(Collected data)
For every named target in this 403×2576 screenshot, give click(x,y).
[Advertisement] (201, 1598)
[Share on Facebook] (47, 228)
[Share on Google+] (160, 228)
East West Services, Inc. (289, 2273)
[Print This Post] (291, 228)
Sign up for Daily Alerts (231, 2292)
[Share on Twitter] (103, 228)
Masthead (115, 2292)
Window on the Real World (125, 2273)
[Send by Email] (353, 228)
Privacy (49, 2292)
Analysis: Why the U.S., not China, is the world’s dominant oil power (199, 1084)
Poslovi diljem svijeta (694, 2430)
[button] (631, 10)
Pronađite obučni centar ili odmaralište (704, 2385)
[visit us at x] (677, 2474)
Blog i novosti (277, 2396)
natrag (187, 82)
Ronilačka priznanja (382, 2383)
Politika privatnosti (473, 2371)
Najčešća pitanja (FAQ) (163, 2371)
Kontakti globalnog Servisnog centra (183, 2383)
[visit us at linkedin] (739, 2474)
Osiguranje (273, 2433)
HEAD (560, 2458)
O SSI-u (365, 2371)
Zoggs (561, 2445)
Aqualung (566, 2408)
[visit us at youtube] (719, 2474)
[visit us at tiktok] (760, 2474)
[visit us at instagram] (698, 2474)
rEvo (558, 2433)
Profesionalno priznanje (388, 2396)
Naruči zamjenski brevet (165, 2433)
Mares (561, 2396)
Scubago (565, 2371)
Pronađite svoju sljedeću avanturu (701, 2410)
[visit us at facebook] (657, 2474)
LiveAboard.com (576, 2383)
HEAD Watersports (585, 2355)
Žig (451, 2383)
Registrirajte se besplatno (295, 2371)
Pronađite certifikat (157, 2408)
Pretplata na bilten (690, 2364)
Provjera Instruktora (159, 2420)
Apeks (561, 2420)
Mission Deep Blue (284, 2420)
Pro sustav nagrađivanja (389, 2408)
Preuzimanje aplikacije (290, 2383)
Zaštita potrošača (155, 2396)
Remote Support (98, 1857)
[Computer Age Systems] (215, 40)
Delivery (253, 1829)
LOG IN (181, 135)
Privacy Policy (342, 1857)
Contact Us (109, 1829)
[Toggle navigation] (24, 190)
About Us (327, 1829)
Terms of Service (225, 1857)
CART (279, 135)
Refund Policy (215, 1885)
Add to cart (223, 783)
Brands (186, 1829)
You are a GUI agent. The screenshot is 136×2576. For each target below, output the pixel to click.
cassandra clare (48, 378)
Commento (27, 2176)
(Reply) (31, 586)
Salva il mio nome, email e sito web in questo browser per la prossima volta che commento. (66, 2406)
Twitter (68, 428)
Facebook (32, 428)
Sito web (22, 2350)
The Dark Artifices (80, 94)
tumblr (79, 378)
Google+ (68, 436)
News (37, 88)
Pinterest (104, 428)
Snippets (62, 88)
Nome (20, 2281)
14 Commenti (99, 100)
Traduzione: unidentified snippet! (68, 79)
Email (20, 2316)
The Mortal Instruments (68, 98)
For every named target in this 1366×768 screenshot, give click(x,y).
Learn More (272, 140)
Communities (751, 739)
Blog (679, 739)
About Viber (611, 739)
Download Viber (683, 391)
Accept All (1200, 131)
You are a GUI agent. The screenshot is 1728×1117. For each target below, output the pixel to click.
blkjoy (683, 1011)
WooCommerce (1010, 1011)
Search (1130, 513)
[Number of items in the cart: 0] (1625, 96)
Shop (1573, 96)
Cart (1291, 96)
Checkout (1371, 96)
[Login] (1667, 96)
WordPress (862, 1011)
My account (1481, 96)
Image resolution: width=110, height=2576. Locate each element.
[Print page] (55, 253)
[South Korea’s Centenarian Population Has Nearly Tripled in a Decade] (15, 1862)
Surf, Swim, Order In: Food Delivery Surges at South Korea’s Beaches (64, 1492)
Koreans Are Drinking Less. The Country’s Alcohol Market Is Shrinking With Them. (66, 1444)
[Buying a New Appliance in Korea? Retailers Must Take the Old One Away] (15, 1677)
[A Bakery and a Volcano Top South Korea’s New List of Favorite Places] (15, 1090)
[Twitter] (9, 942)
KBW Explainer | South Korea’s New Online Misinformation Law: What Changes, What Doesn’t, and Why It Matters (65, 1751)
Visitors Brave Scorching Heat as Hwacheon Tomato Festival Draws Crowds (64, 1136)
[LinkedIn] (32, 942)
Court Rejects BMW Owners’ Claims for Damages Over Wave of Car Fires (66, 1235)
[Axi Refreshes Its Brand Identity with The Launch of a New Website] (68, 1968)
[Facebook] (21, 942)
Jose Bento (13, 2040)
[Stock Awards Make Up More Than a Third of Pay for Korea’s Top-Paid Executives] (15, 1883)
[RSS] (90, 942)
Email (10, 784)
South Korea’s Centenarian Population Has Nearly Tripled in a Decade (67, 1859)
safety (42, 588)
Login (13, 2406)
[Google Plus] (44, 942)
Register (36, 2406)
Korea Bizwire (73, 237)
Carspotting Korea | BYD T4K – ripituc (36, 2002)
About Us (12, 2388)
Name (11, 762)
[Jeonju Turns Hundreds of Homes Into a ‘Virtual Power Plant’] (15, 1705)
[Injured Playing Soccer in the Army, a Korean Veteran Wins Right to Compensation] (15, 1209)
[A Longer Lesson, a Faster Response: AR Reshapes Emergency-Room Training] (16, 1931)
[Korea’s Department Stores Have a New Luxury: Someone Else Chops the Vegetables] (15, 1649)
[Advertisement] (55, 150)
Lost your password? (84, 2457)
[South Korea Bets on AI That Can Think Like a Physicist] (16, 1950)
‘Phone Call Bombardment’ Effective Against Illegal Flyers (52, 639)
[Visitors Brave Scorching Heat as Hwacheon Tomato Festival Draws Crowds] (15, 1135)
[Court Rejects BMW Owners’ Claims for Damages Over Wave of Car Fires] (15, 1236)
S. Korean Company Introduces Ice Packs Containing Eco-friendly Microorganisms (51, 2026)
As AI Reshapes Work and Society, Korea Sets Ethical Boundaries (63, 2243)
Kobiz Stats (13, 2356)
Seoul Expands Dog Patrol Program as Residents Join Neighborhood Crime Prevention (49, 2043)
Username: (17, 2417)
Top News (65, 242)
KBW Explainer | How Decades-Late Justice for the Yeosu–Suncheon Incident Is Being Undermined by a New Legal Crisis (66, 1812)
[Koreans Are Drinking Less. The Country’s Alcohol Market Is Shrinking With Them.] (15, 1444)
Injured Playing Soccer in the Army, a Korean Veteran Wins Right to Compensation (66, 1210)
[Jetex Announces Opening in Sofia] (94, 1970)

◆ Exercise goal
The answer should contain only the lines from the first line of the entries through the line holding "Blog i novosti (277, 2396)", each exactly as written.

◆ Answer space
For every named target in this 403×2576 screenshot, give click(x,y).
[Advertisement] (201, 1598)
[Share on Facebook] (47, 228)
[Share on Google+] (160, 228)
East West Services, Inc. (289, 2273)
[Print This Post] (291, 228)
Sign up for Daily Alerts (231, 2292)
[Share on Twitter] (103, 228)
Masthead (115, 2292)
Window on the Real World (125, 2273)
[Send by Email] (353, 228)
Privacy (49, 2292)
Analysis: Why the U.S., not China, is the world’s dominant oil power (199, 1084)
Poslovi diljem svijeta (694, 2430)
[button] (631, 10)
Pronađite obučni centar ili odmaralište (704, 2385)
[visit us at x] (677, 2474)
Blog i novosti (277, 2396)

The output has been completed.